#### Rows ####

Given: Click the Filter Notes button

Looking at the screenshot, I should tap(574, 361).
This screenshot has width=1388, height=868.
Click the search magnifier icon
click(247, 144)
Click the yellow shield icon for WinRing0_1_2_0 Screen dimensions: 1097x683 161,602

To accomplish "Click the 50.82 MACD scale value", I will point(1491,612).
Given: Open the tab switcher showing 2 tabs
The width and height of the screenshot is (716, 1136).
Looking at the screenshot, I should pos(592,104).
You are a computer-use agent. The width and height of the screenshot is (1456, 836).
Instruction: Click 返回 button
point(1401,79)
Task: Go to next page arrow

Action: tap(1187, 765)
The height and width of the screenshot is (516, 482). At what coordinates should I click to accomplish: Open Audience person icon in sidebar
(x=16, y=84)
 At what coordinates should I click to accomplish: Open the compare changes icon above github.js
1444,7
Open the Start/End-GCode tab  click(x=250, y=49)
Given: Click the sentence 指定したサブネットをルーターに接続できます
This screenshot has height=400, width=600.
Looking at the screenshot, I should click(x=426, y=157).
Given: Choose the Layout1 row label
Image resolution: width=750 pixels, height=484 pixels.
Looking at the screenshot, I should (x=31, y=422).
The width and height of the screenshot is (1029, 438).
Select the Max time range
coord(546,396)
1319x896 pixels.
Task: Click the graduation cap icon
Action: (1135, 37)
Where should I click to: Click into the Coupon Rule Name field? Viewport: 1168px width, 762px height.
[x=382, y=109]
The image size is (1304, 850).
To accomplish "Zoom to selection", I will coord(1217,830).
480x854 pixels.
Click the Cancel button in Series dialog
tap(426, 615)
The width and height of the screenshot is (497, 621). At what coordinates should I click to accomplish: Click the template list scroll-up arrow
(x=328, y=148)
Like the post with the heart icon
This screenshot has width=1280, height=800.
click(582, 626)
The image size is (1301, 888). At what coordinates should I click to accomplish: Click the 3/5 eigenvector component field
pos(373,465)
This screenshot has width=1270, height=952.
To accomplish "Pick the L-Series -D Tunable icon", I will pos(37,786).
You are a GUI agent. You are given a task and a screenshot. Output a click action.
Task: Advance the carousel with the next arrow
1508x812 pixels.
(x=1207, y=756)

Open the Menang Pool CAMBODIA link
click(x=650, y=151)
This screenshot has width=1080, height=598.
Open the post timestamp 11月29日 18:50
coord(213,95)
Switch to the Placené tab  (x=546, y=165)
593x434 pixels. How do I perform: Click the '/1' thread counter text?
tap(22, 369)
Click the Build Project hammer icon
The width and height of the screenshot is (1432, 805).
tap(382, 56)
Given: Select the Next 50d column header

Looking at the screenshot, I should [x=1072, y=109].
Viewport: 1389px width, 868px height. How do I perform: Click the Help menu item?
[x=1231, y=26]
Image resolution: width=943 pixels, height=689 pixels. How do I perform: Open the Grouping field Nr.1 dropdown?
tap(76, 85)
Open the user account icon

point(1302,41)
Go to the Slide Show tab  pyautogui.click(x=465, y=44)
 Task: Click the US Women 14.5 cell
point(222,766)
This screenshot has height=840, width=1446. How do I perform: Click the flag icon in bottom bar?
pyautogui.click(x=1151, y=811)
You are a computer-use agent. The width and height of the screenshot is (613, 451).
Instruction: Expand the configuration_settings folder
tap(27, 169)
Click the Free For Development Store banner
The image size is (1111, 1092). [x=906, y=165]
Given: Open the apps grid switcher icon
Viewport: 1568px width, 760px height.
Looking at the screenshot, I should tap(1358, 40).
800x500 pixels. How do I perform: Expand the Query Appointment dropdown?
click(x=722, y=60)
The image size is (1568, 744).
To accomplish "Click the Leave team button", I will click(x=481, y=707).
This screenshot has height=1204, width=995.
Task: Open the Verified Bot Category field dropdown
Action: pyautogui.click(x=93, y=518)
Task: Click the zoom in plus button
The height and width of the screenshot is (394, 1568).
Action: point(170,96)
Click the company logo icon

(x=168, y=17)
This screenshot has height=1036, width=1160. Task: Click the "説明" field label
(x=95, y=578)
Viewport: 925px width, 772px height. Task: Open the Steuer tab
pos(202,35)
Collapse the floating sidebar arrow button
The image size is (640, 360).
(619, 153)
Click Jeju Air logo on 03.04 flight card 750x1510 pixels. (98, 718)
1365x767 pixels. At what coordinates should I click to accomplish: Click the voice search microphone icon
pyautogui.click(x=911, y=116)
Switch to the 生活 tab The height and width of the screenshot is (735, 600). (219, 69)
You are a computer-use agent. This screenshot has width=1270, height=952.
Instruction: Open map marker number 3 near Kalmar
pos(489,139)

####

Exercise details:
Reproduce the data verbatim from its first line through the line that contains "I will coord(1217,830).", including both of those lines.

Result:
Given: Click the Filter Notes button

Looking at the screenshot, I should tap(574, 361).
This screenshot has width=1388, height=868.
Click the search magnifier icon
click(247, 144)
Click the yellow shield icon for WinRing0_1_2_0 Screen dimensions: 1097x683 161,602

To accomplish "Click the 50.82 MACD scale value", I will point(1491,612).
Given: Open the tab switcher showing 2 tabs
The width and height of the screenshot is (716, 1136).
Looking at the screenshot, I should pos(592,104).
You are a computer-use agent. The width and height of the screenshot is (1456, 836).
Instruction: Click 返回 button
point(1401,79)
Task: Go to next page arrow

Action: tap(1187, 765)
The height and width of the screenshot is (516, 482). At what coordinates should I click to accomplish: Open Audience person icon in sidebar
(x=16, y=84)
 At what coordinates should I click to accomplish: Open the compare changes icon above github.js
1444,7
Open the Start/End-GCode tab  click(x=250, y=49)
Given: Click the sentence 指定したサブネットをルーターに接続できます
This screenshot has height=400, width=600.
Looking at the screenshot, I should click(x=426, y=157).
Given: Choose the Layout1 row label
Image resolution: width=750 pixels, height=484 pixels.
Looking at the screenshot, I should (x=31, y=422).
The width and height of the screenshot is (1029, 438).
Select the Max time range
coord(546,396)
1319x896 pixels.
Task: Click the graduation cap icon
Action: (1135, 37)
Where should I click to: Click into the Coupon Rule Name field? Viewport: 1168px width, 762px height.
[x=382, y=109]
The image size is (1304, 850).
To accomplish "Zoom to selection", I will coord(1217,830).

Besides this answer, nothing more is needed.